The smell of gasoline floats through open windows as we wind our way through the foothills of the Sibundoy Valley in southwest Colombia. The sound of children chattering in the back seat and the engine straining against the incline interrupt the early-morning quiet, while blue-hued, predawn light falls on giant ferns scraping against the 21-seater bus.
Up front sits a Kamentsa tribal elder called Mama Margarita. Standing no more than five feet tall, she is a tiny powerhouse of traditional knowledge. After 80 years studying the medicinal plants of the páramo — an endangered alpine tundra ecosystem — Mama Margarita says today may be her last time making the eight-hour, round-trip hike into the Andes.
‘Nowadays, I cannot come all the way up the mountain alone,’ she says. ‘I used to come with two dogs to gather the remedies. At three in the afternoon I would leave the páramo, and arrive back at my house at dark.’

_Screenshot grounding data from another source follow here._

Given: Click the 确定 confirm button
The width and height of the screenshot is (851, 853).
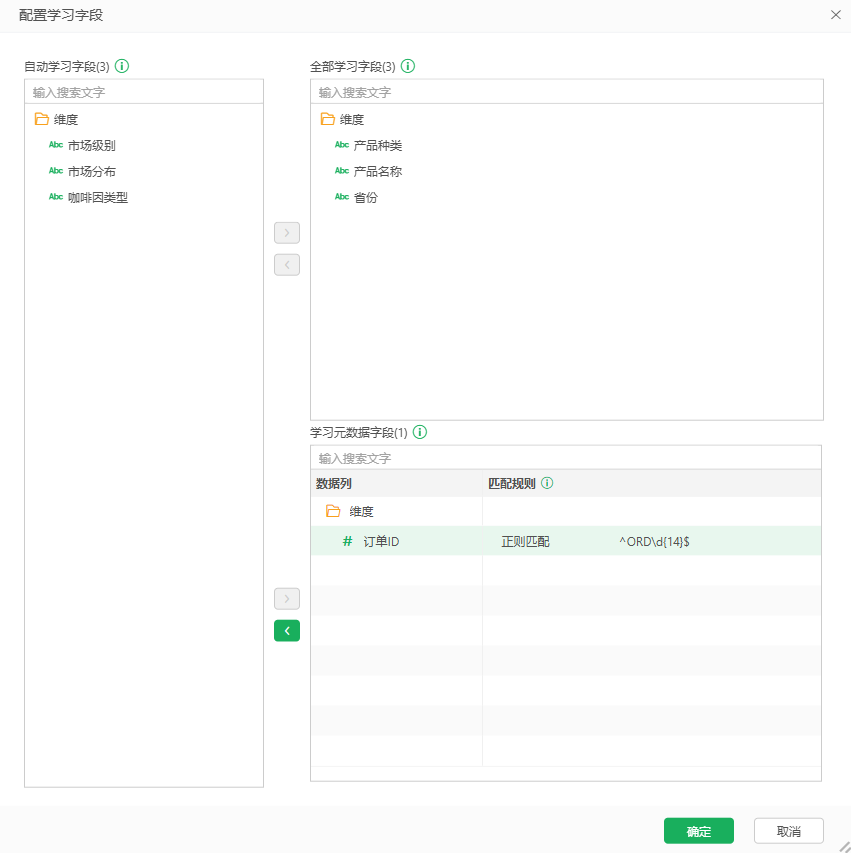Looking at the screenshot, I should (698, 831).
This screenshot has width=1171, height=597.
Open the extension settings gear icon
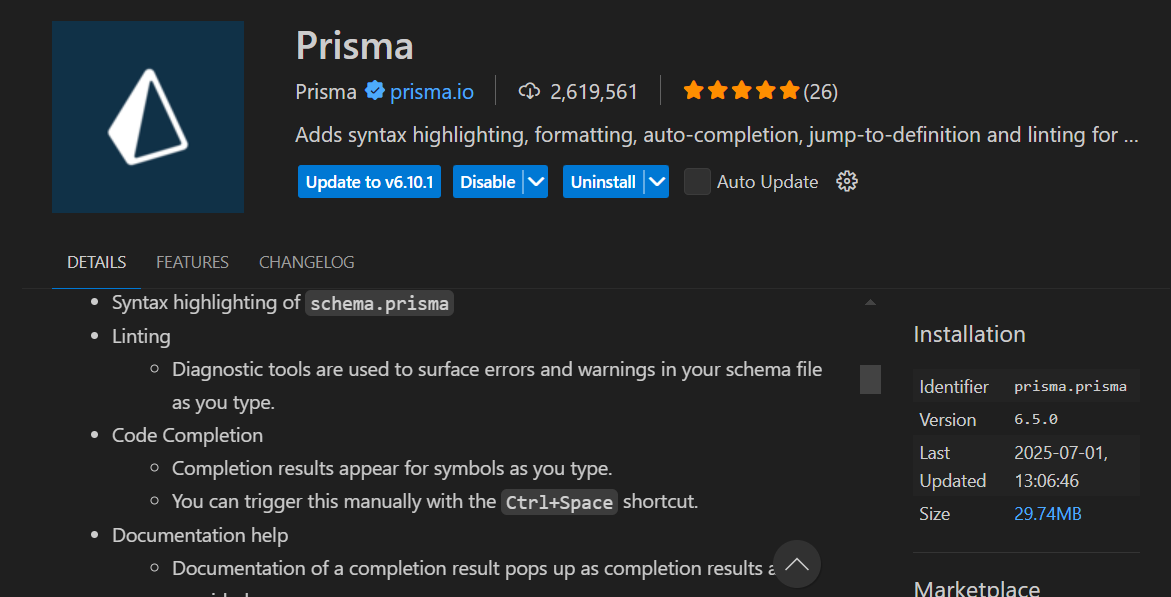click(x=847, y=182)
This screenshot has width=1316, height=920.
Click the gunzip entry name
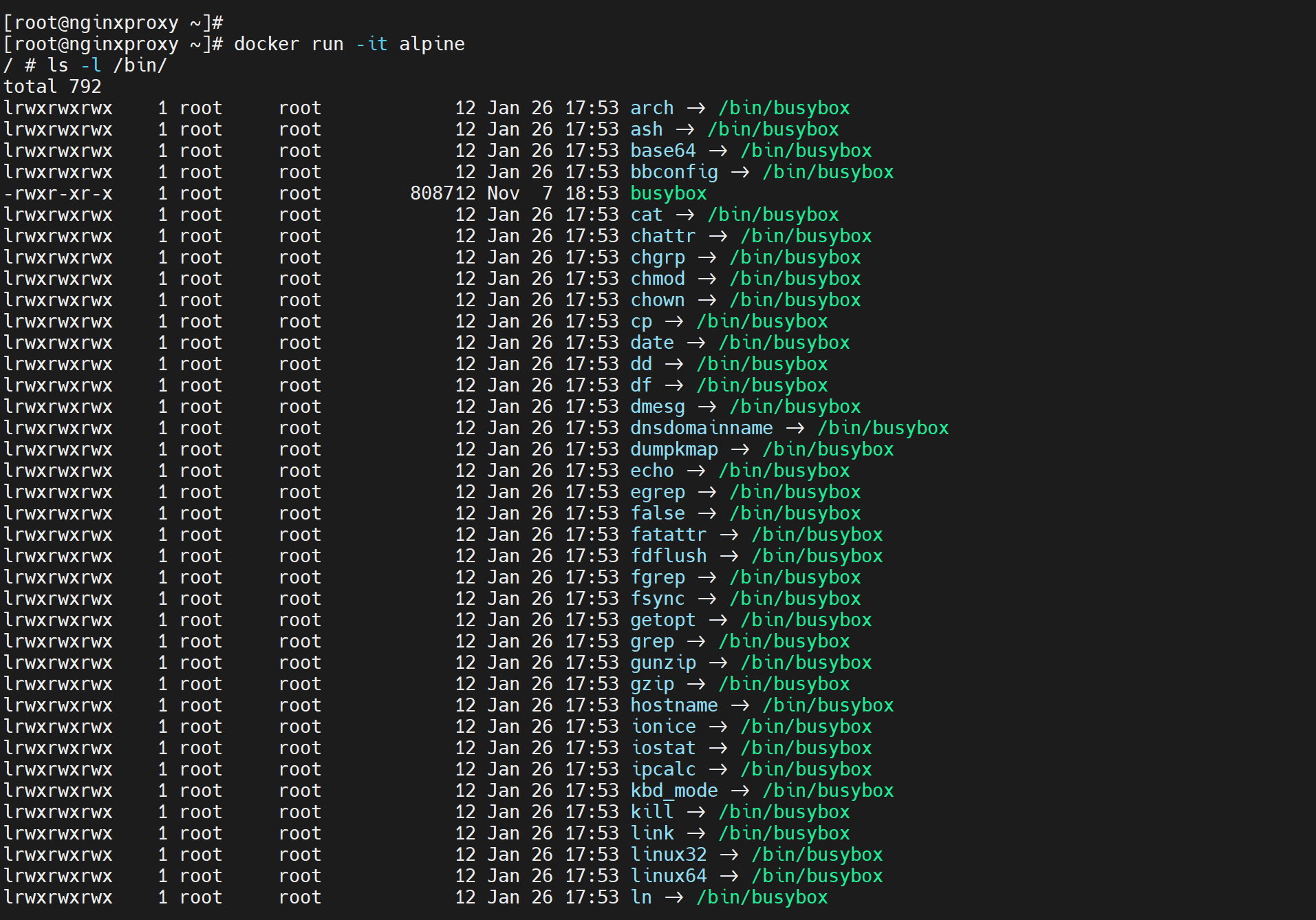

Her dogs have since passed away and, as Mama Margarita ages, she makes the trip less and less often.
In Sibundoy, the ancestral territory of the Kamentsa and Inga indigenous people, both the elders and lands that sustain traditional knowledge are disappearing. To keep pace with climate change, globalization and the region’s mining development, local groups are banding together to record this information before it disappears.